Consigne:
Dans l'extrait fourni sur l'entrevue avec Pierre Bernier, que propose Pierre lorsque l'entretien téléphonique doit être interrompu ?

Extrait fourni:
________

Toutefois, avant de vous partager l’entrevue, j’aimerais bien apporter une petite anecdote afin d’illustrer à quel point Pierre Bernier est un chic type.
Comme la plupart des gens ambitieux et surtout, en période de transition au niveau professionnel, j’ai un emploi du temps assez chargé merci. Cela veut dire concrètement que je dois parfois couper les coins ronds, faire avec ce que j’ai en main, et passer ainsi mes entrevues non seulement au téléphone, mais également au travail. Pas évident en effet. D’ordre général, j’arrive à m’en tirer, mais pas toujours. À tout moment, je peux être dérangé, surtout lorsque je suis en charge, ce qui était le cas ce jour-là.
C’est «l’fun» le karma quand même: ça l’avait été mort et «archi-plate» toute la journée, mais bien évidemment, à peine quelques minutes après avoir commencé l’entretien avec Pierre, ça n’arrêtait plus. Il faut aussi dire que ça n’a jamais l’air très, très «winner» quand t’es obligé de raccrocher la ligne au nez de ton invité, surtout quand c’est toi qui a non seulement demandé à faire l’entrevue, mais qui, a en plus, a choisi la date et l’heure. En temps normal, je me serais attendu à recevoir des soupirs d’exaspération suivi de quelques petits jabs au sujet de mon assiduité. Toutefois, ça n’a pas été le cas, bien au contraire. Pierre s’est montré à la fois très compréhensif et accommodant. Il m’a dit de le recontacter plus tard en soirée selon ma convenance.

________

Données fournies:
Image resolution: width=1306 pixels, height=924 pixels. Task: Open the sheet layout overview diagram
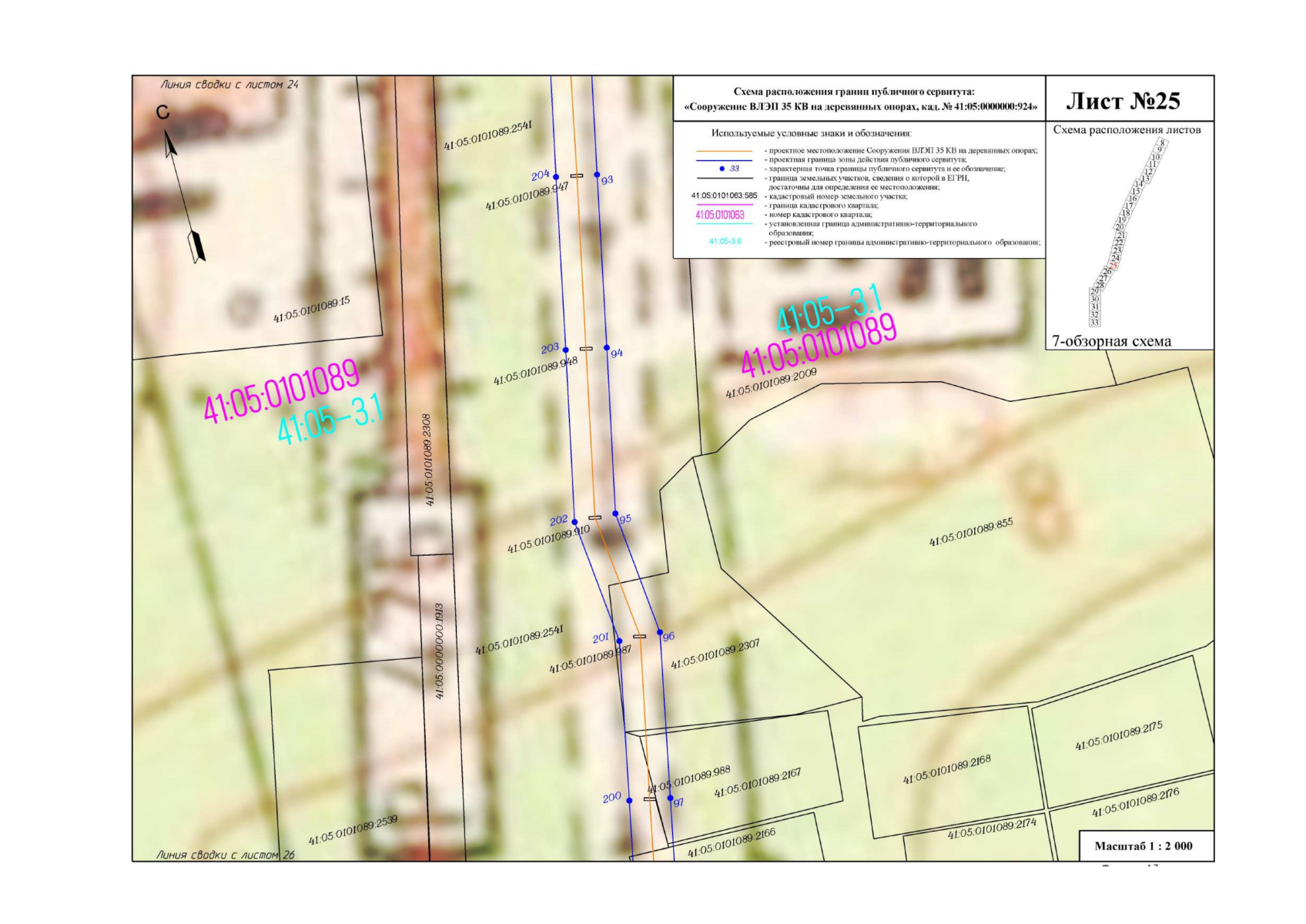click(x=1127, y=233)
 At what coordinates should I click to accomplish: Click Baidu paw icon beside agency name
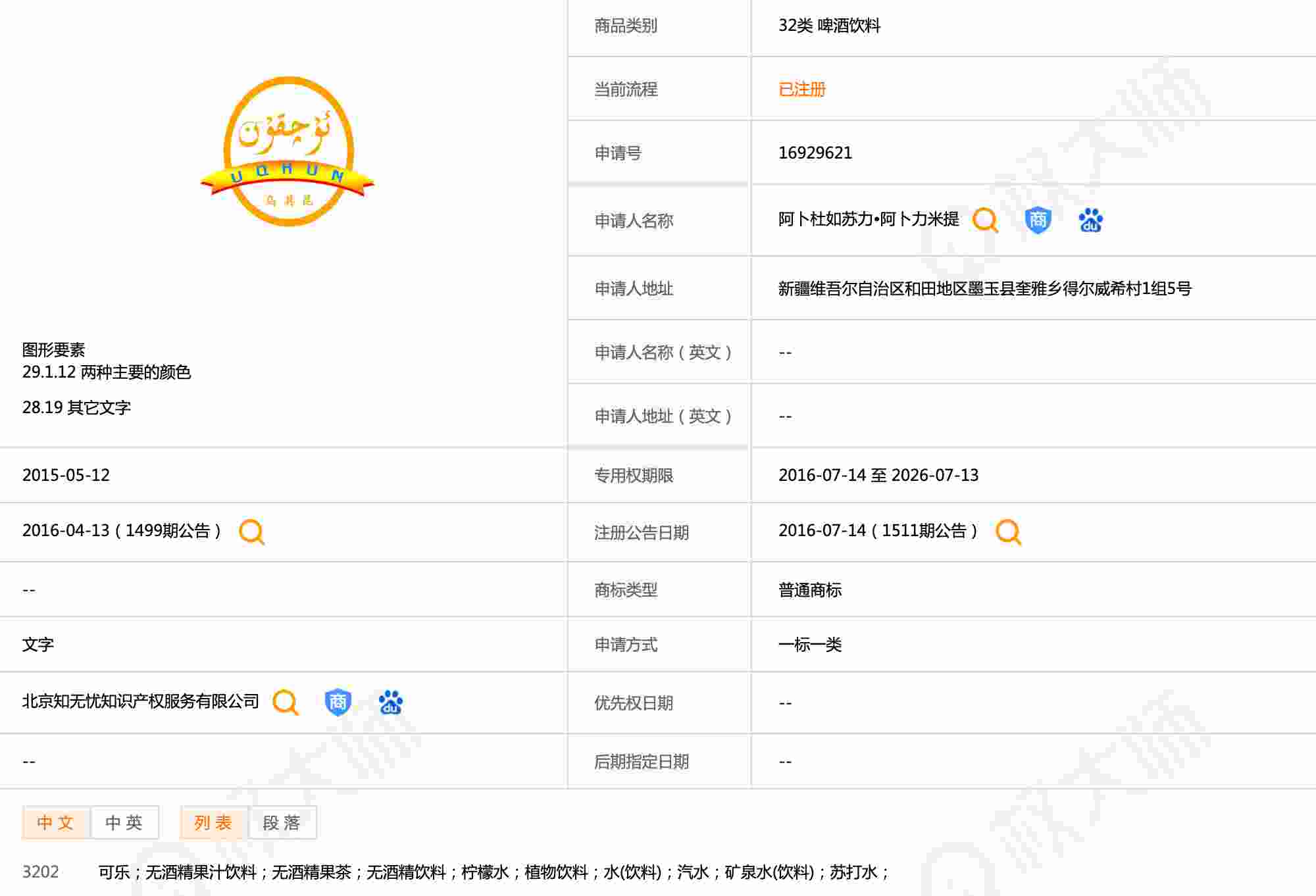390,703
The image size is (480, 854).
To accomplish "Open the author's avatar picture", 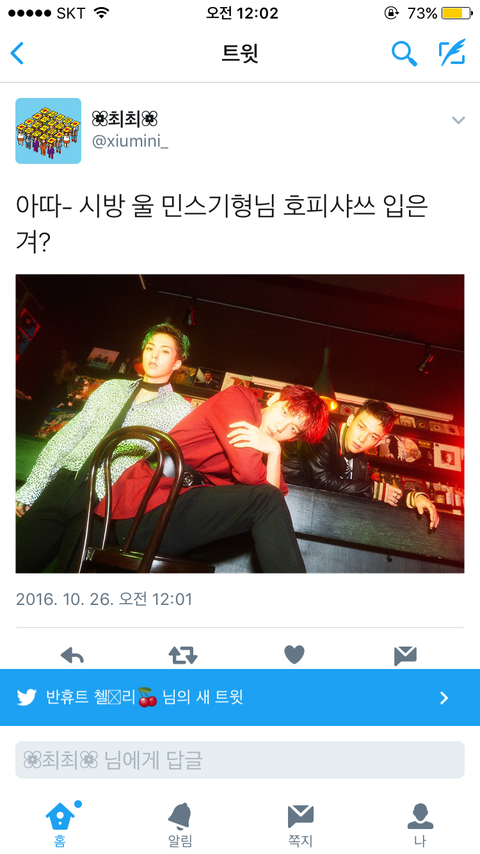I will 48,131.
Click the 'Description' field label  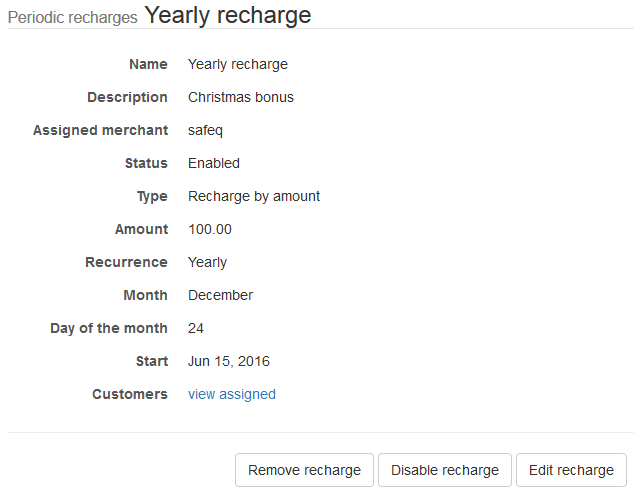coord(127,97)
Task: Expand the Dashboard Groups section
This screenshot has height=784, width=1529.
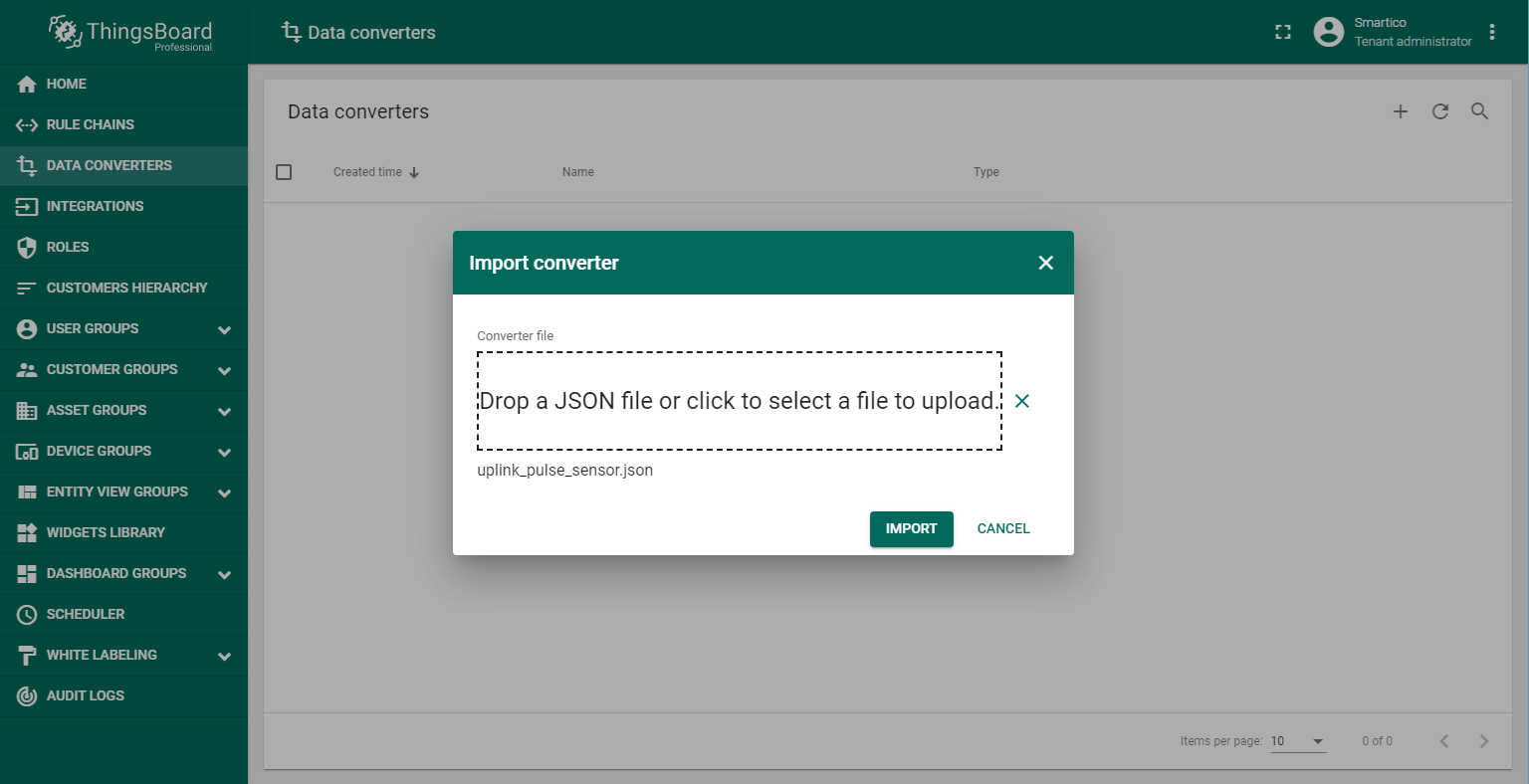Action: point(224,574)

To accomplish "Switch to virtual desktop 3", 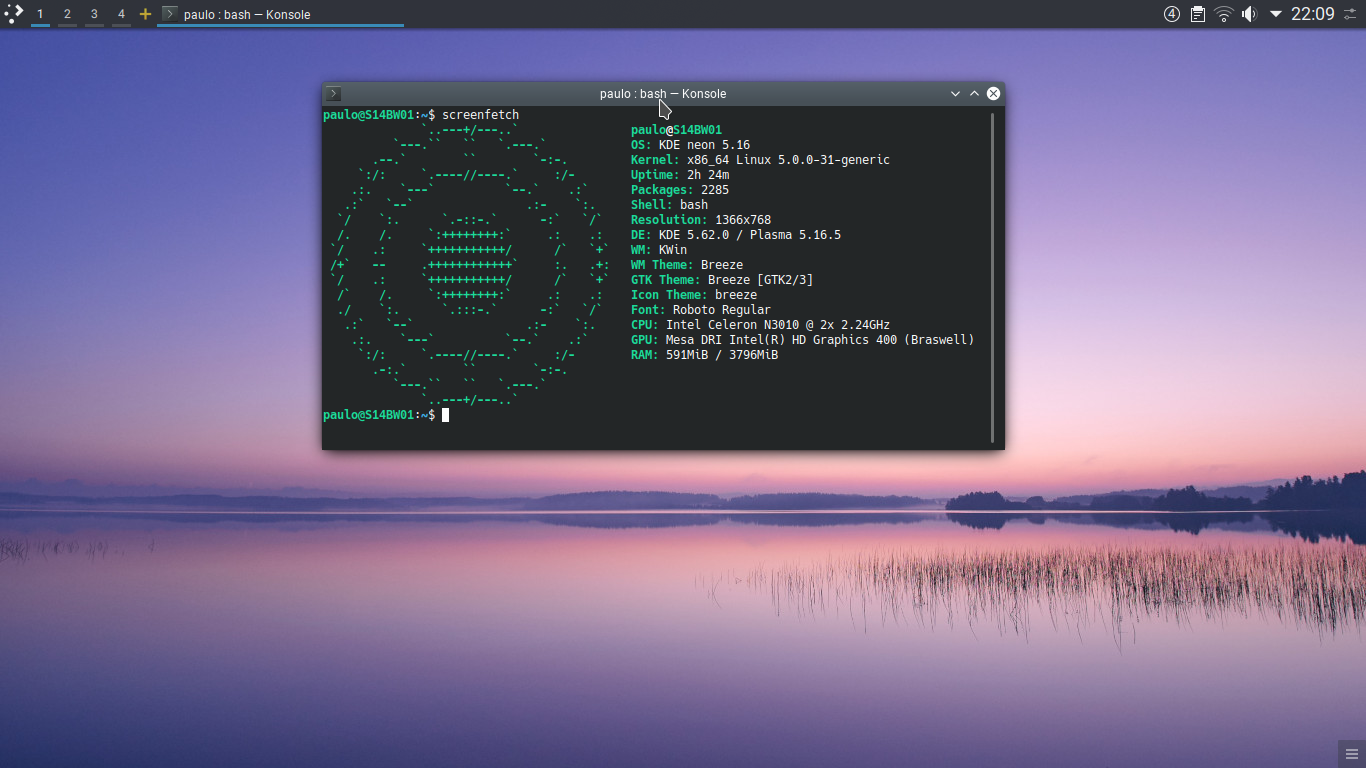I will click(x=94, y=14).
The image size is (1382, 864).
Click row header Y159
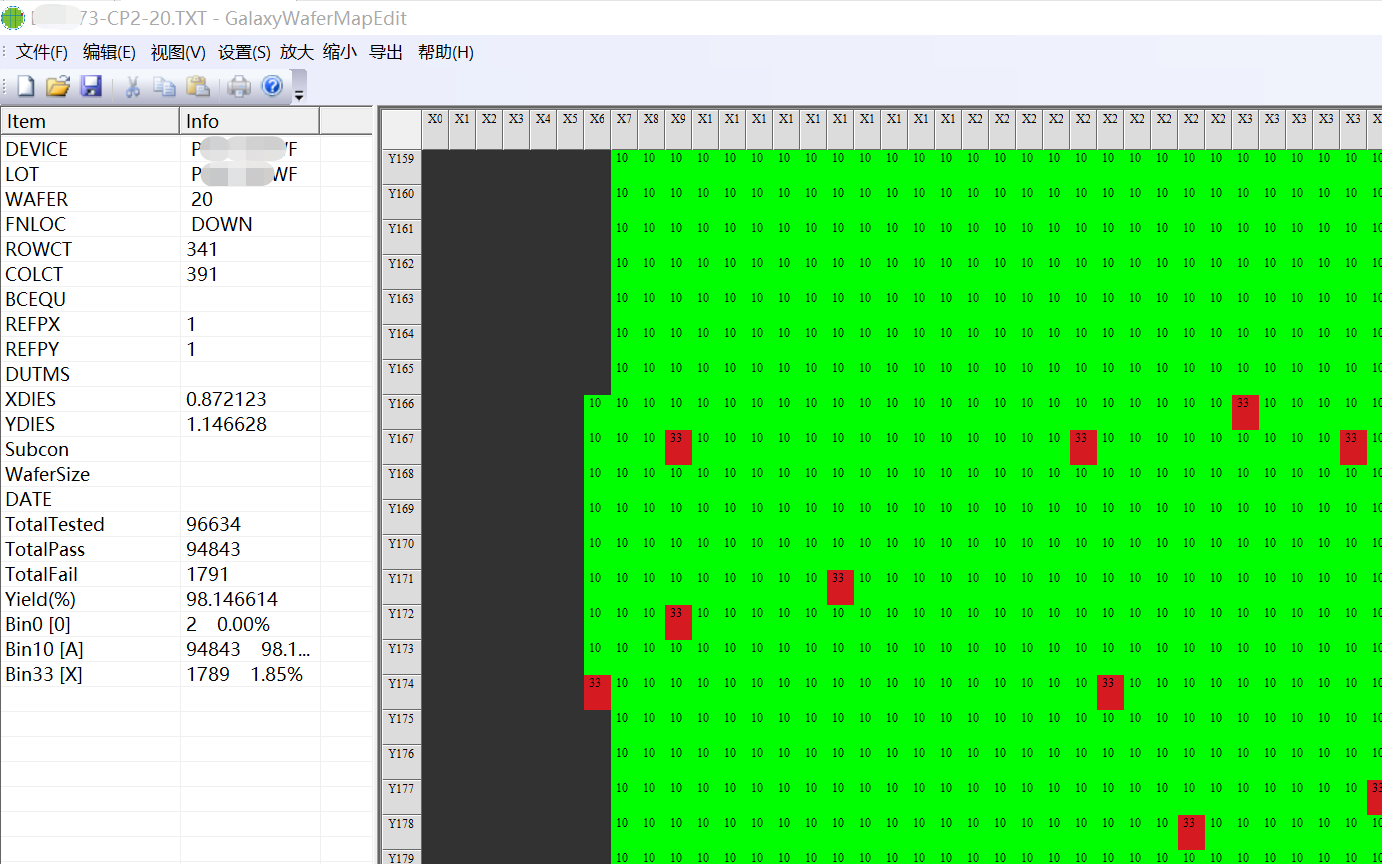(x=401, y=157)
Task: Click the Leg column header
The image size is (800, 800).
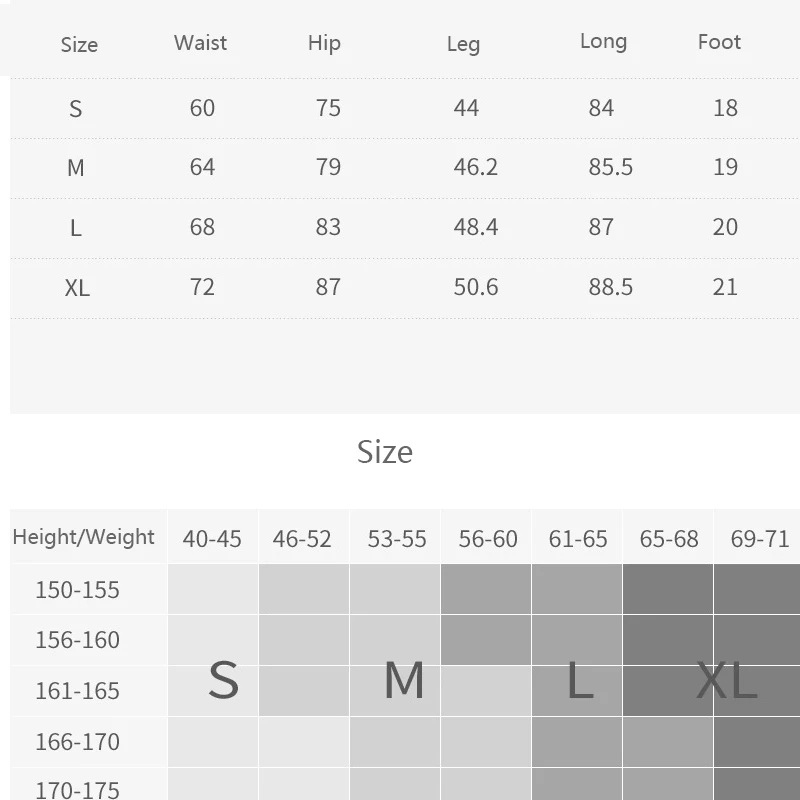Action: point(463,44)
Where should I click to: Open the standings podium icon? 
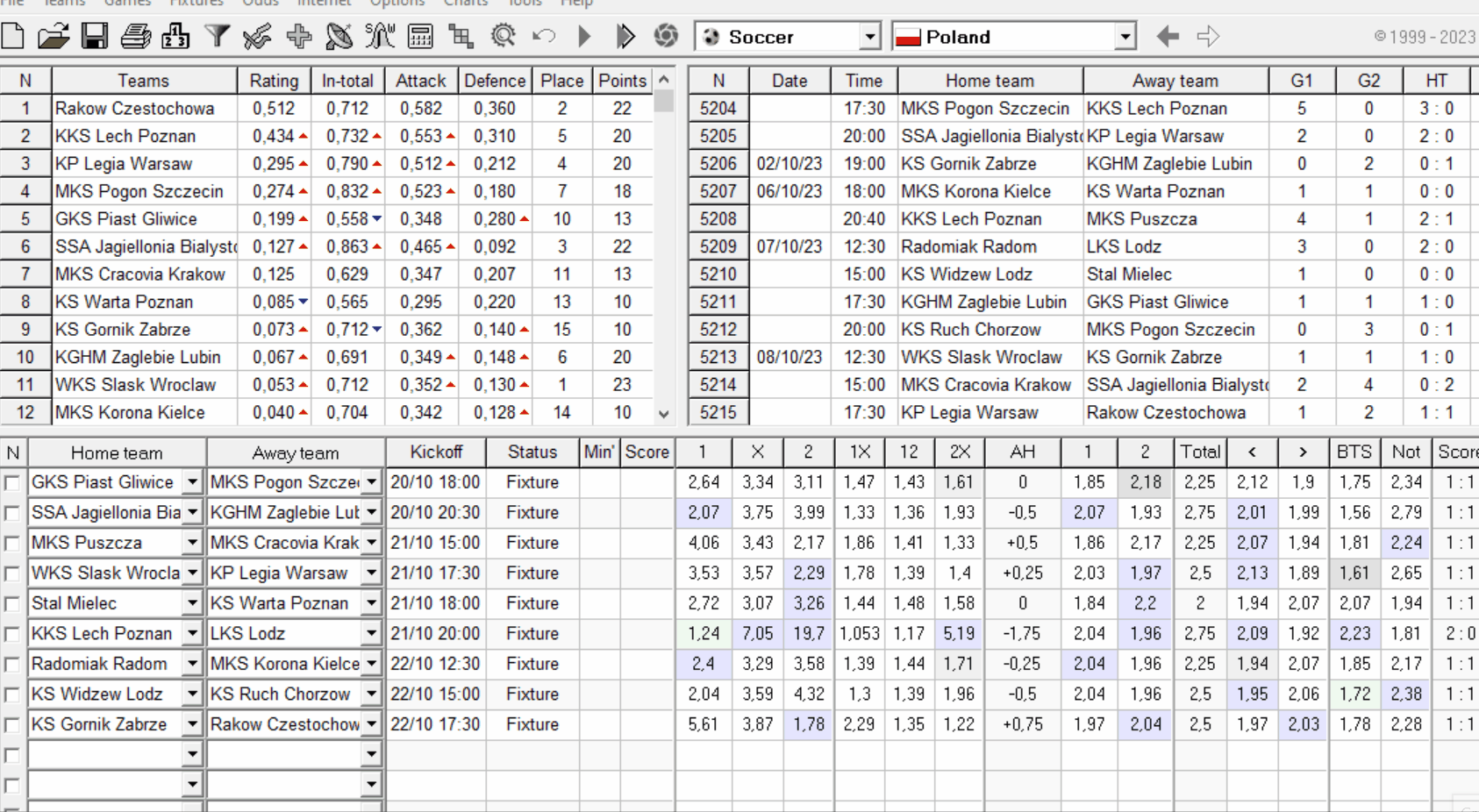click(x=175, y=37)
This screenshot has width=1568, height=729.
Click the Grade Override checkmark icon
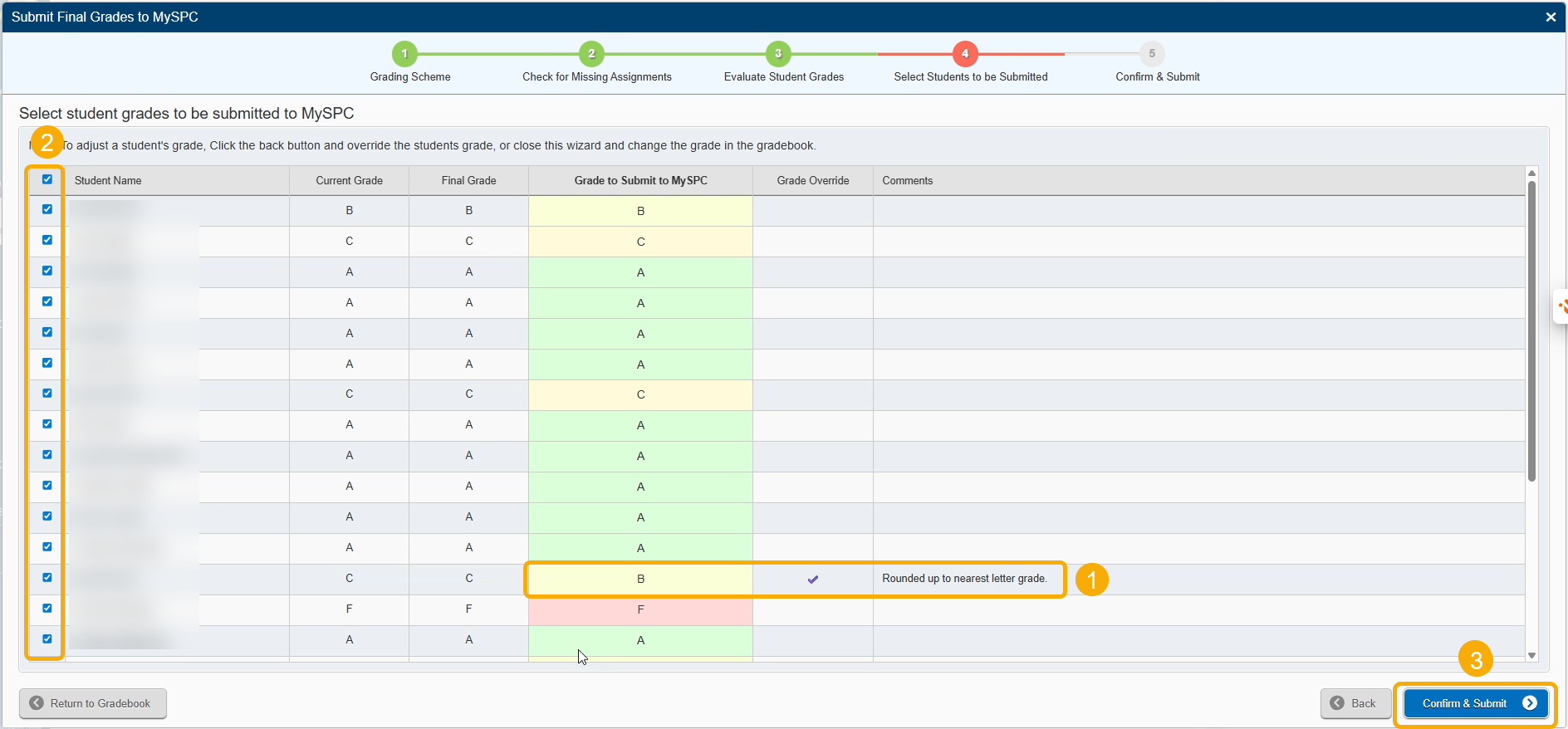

________

Réponse:
Il propose d'être recontacté plus tard en soirée, selon la convenance de l'intervieweur.